--- START ---
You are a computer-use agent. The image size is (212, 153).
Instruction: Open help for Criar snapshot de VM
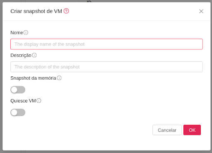[x=66, y=11]
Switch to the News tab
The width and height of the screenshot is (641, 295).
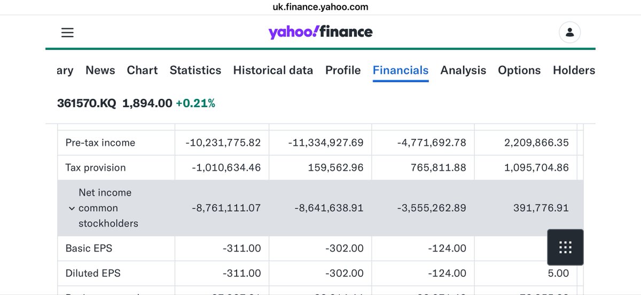pyautogui.click(x=100, y=70)
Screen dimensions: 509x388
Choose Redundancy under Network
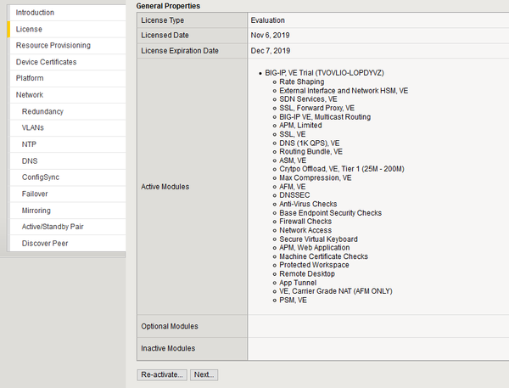[x=42, y=111]
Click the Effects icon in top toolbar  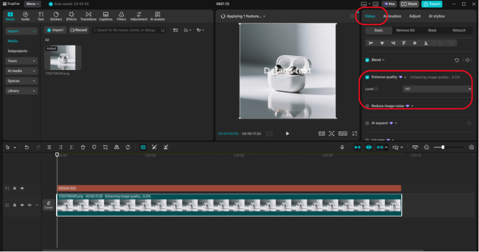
--- END ---
§ What is required
Print all entries exactly, without images.

§ Result of the task
You are a computer-use agent. The image size is (212, 153).
Instruction: Open help for Criar snapshot de VM
[x=66, y=11]
Switch to the News tab
The width and height of the screenshot is (641, 295).
pyautogui.click(x=100, y=70)
Screen dimensions: 509x388
Choose Redundancy under Network
[x=42, y=111]
Click the Effects icon in top toolbar  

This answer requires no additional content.